**GIVEN PROBLEM:** Scale the records from the line containing "Click the ₹79.00" through the end of the records, inclusive. Give those lines again with their requests, leave out the pictures, and multiply every number in the answers (image dimensions and click coordinates) by 0.75, rounding to whole numbers with halves rounded up.

**GIVEN ENTRIES:**
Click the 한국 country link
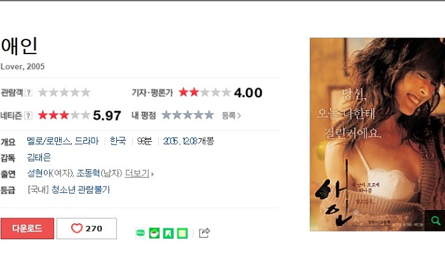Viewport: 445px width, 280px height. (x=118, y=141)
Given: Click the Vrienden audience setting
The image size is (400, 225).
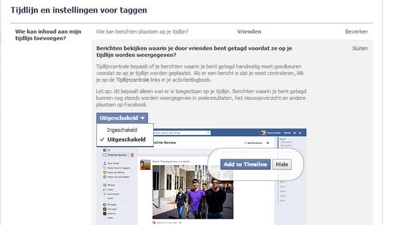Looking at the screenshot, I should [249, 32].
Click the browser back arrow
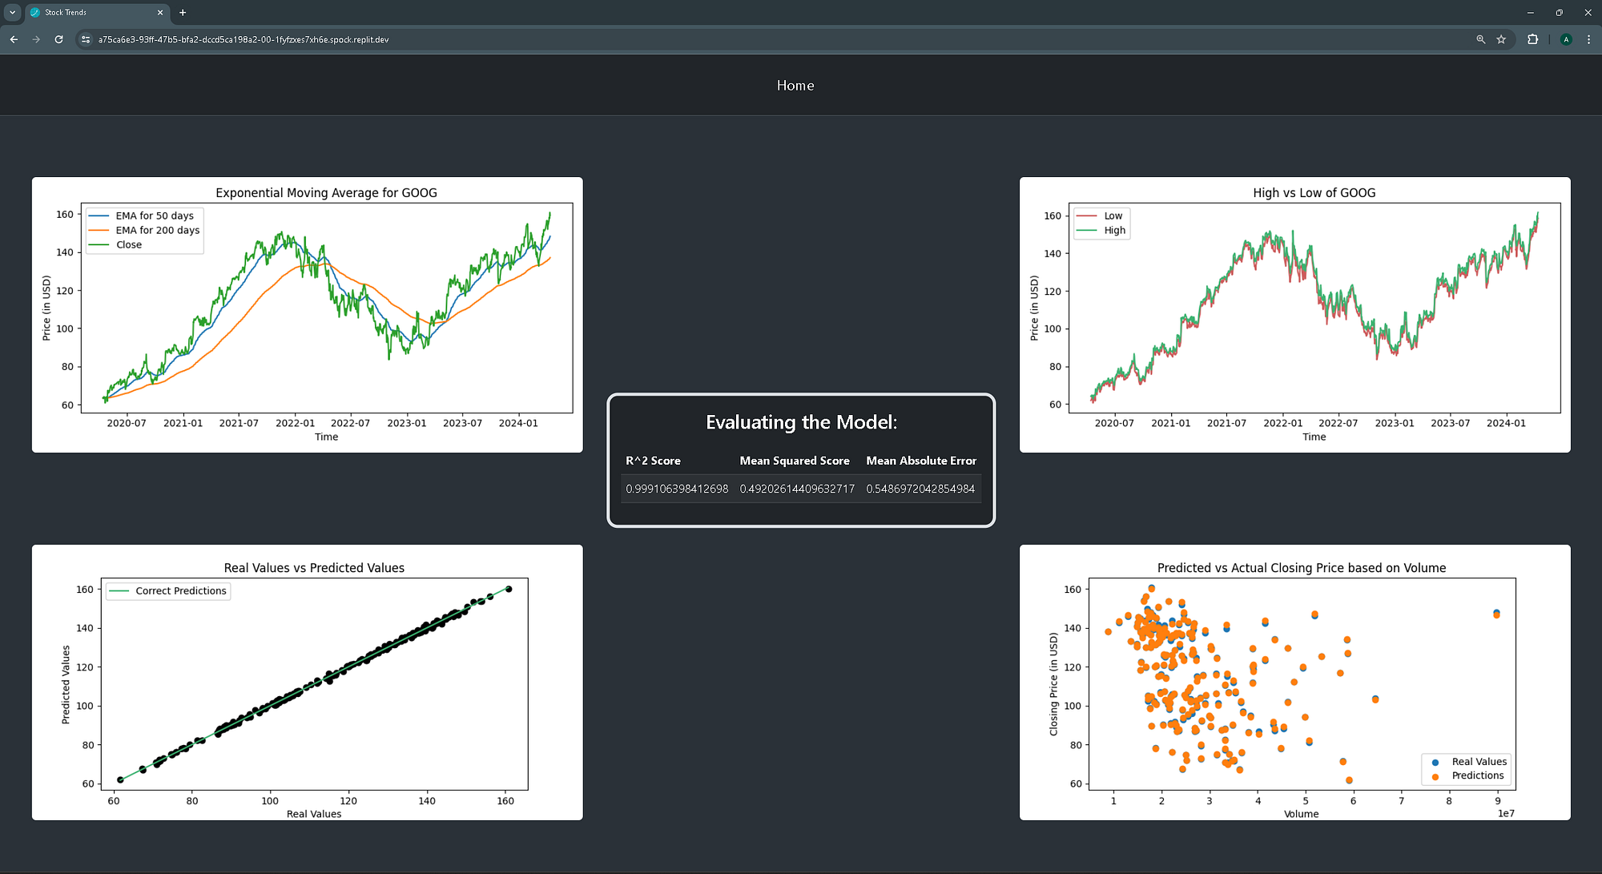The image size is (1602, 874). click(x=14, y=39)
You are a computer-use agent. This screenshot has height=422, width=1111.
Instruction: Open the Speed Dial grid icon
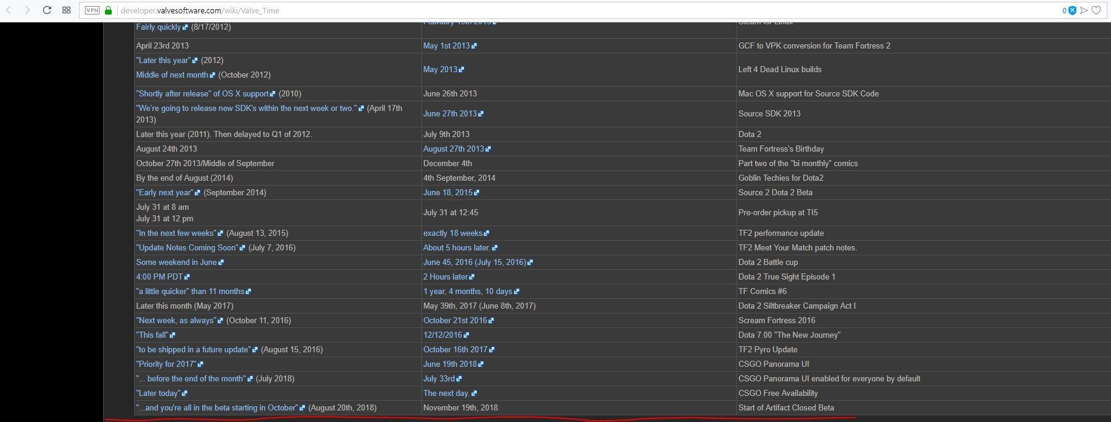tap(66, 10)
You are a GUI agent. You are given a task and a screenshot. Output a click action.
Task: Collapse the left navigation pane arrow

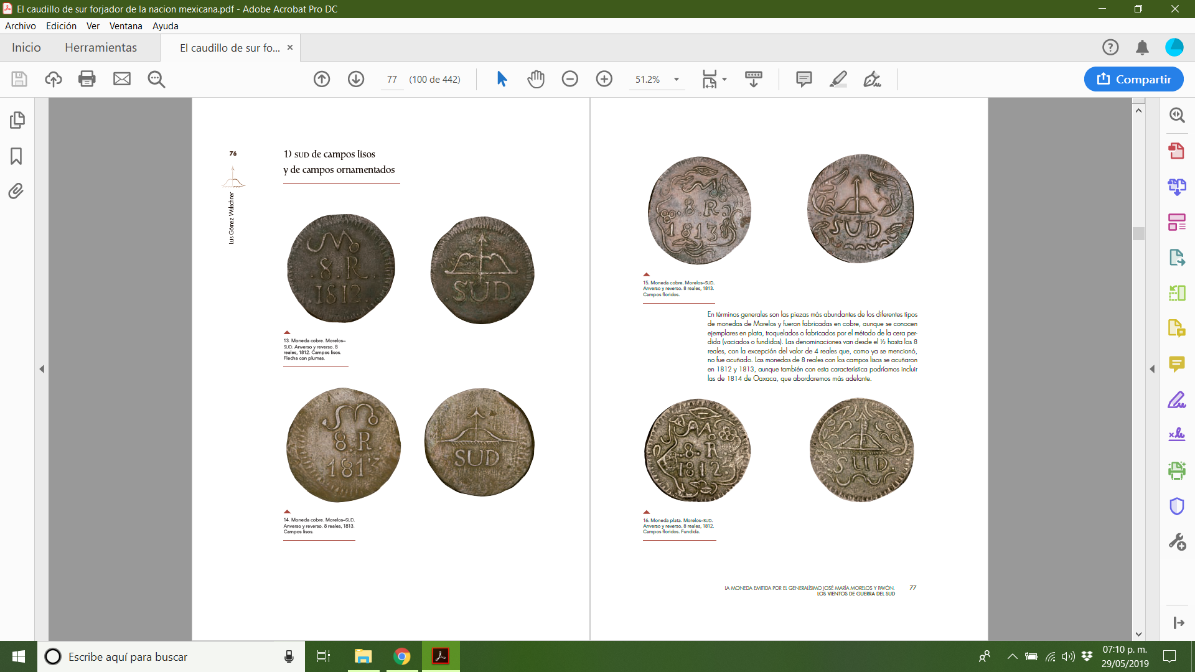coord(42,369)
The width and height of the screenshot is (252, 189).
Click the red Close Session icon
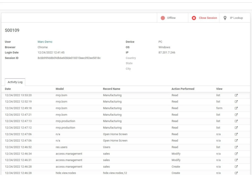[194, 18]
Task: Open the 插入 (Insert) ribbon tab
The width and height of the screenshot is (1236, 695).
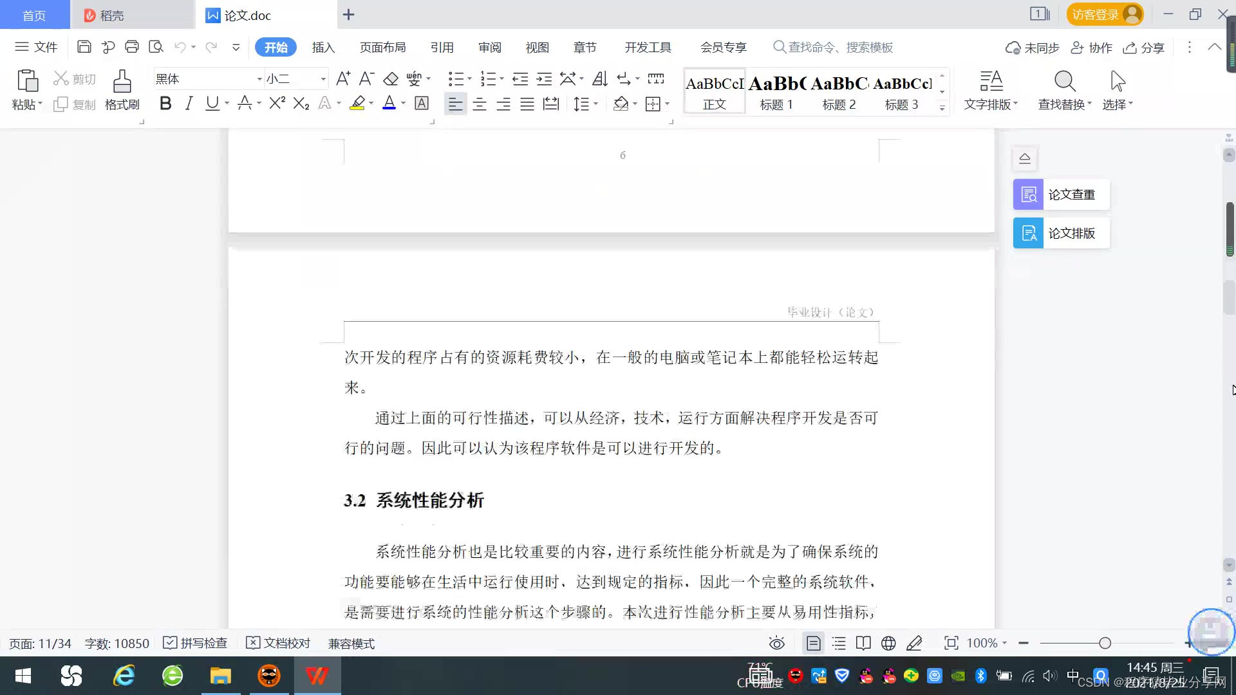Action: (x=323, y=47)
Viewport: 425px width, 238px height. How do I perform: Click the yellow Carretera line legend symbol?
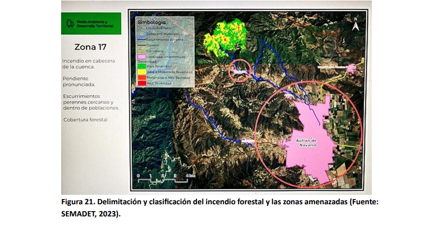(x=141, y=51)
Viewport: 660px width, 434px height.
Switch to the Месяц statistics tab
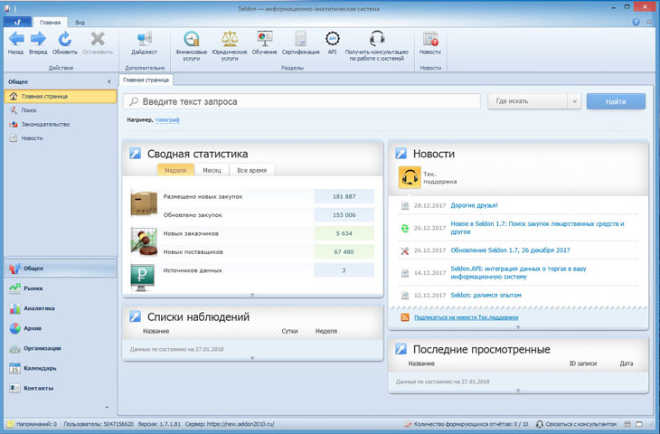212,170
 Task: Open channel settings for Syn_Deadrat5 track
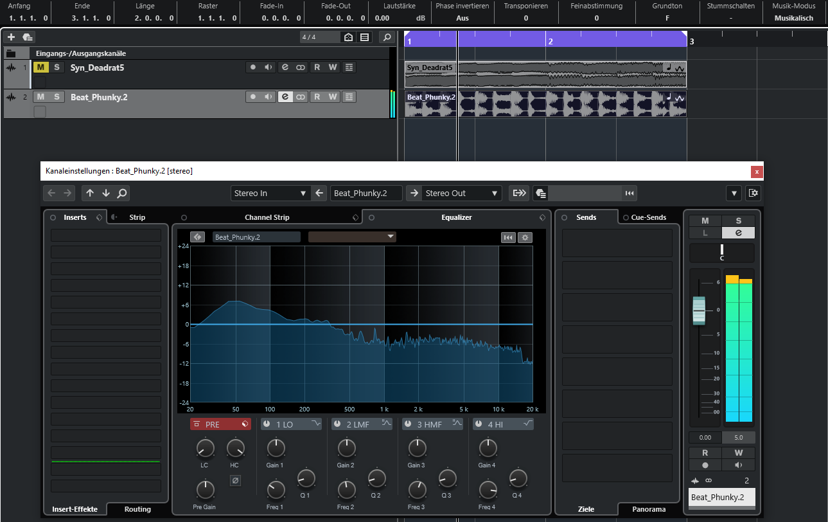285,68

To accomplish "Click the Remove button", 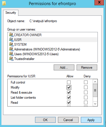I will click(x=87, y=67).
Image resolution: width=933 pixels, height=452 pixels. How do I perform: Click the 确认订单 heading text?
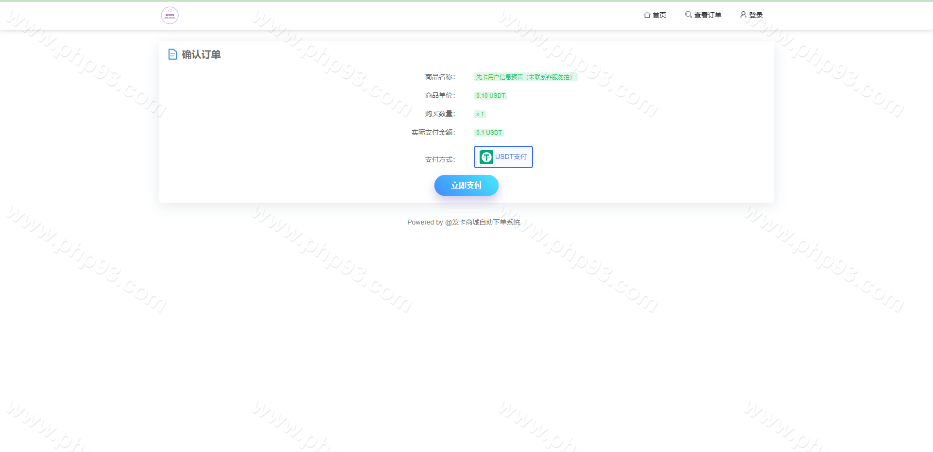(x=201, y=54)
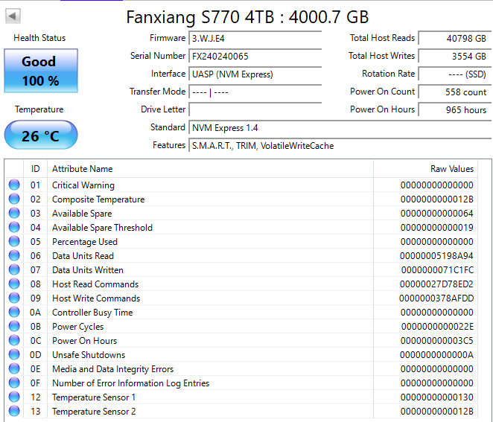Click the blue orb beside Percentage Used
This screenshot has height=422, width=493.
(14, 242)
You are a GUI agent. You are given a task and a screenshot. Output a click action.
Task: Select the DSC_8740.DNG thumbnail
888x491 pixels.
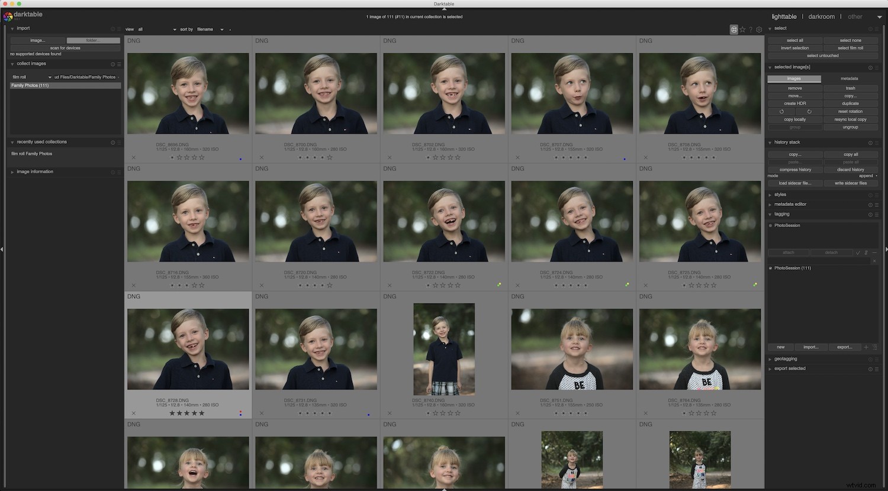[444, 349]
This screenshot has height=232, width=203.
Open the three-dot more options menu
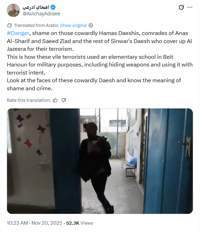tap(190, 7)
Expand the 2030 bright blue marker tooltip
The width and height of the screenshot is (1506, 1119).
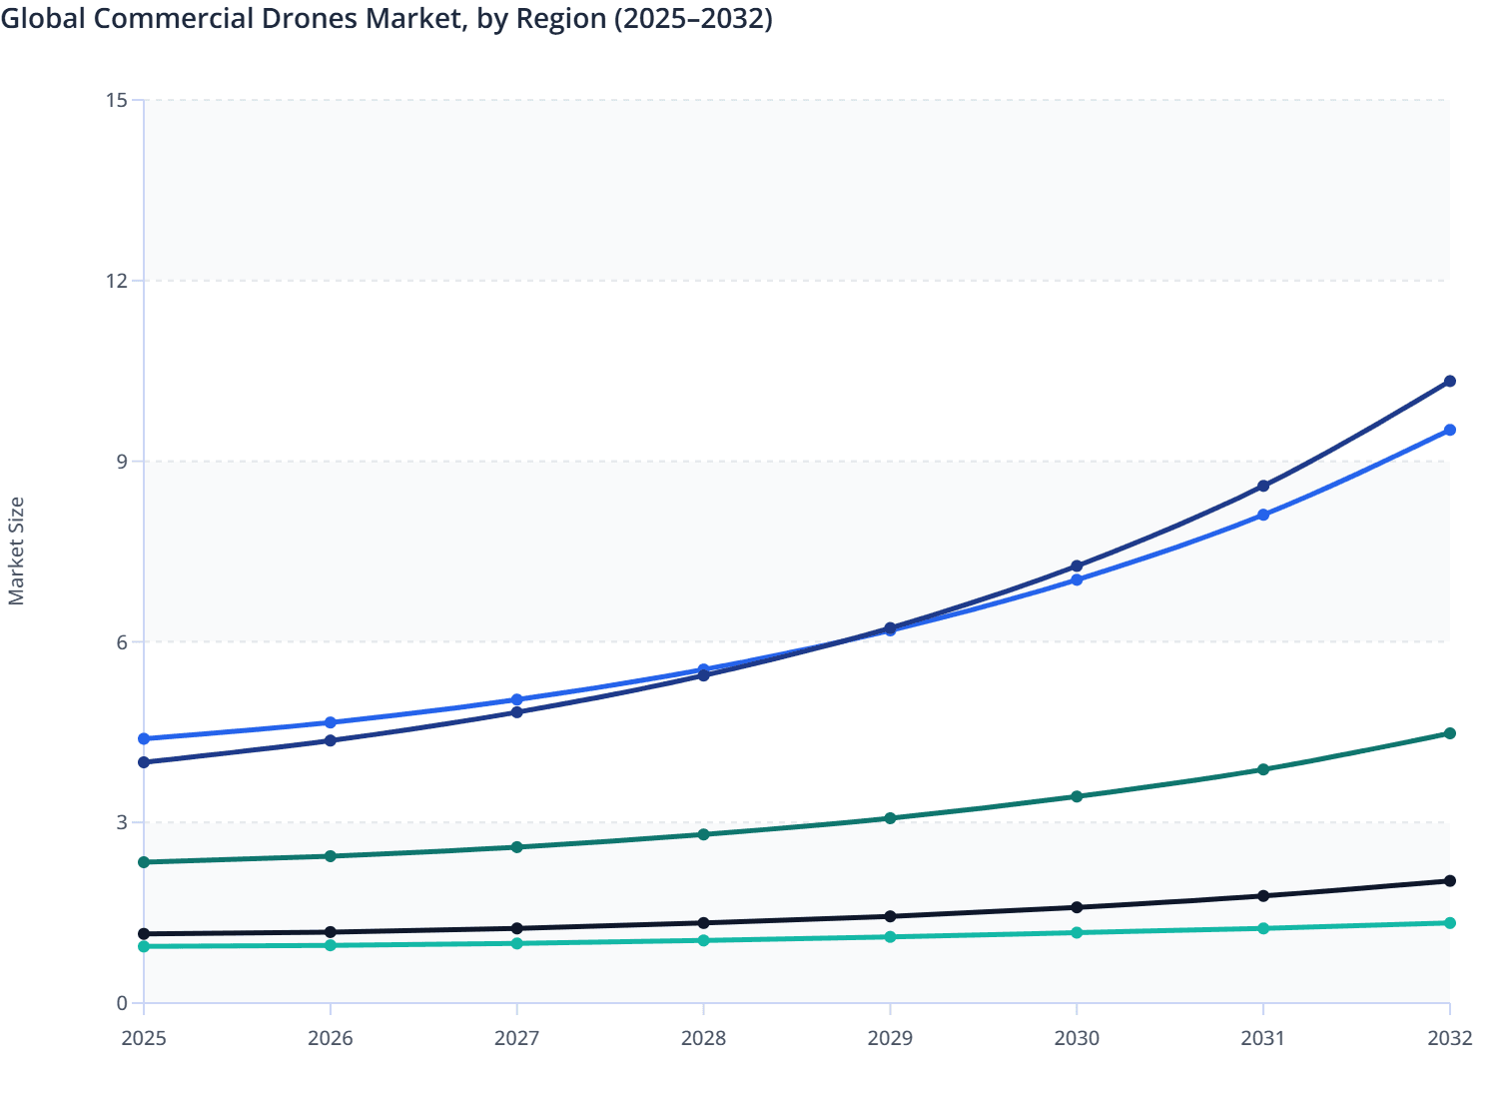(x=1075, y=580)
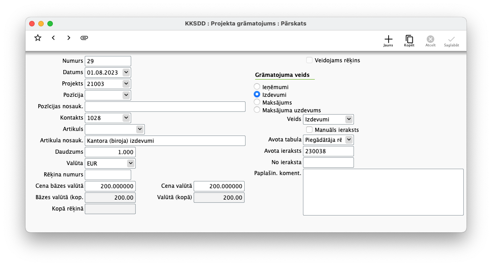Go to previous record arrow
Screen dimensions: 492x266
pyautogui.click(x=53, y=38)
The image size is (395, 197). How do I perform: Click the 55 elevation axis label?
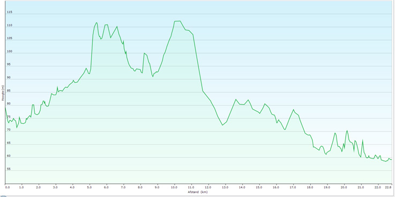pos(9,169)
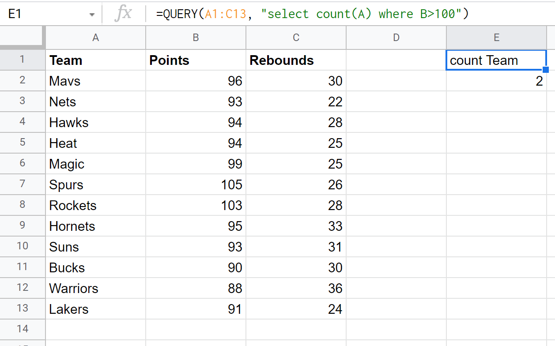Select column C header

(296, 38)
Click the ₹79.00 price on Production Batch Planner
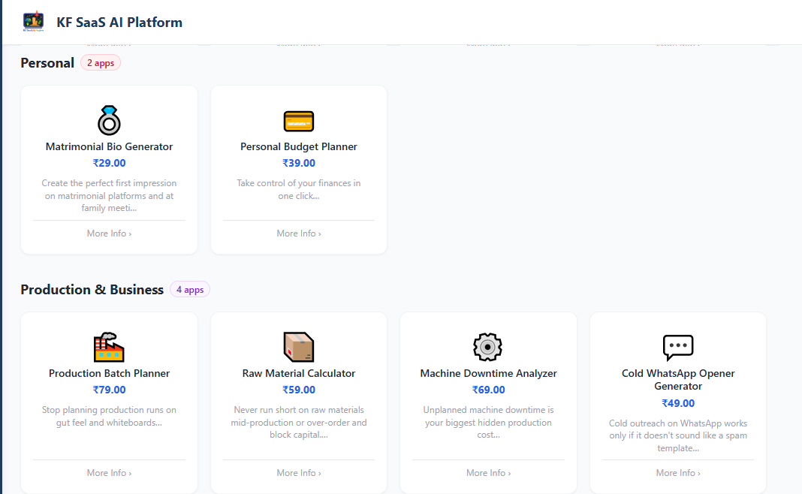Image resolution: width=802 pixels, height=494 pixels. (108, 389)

**EXERCISE ANSWER:**
Click the ₹79.00 price on Production Batch Planner
Image resolution: width=602 pixels, height=371 pixels. (81, 292)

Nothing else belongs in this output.